All lines from the one containing "Task: Click the green USB connect icon" to the end of the entries below should be output exactly as they appear. No other lines should be output.

BEGIN DATASET EXCERPTS

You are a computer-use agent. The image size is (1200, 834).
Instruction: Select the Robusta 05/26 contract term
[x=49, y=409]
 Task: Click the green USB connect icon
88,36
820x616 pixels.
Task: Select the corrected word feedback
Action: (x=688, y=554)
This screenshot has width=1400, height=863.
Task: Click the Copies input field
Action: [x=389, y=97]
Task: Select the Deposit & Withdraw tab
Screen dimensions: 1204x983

END DATASET EXCERPTS

ANSWER TO THE PROBLEM =
 Task: Click the green USB connect icon
88,36
820x616 pixels.
Task: Select the corrected word feedback
Action: (x=688, y=554)
This screenshot has width=1400, height=863.
Task: Click the Copies input field
Action: [x=389, y=97]
Task: Select the Deposit & Withdraw tab
Screen dimensions: 1204x983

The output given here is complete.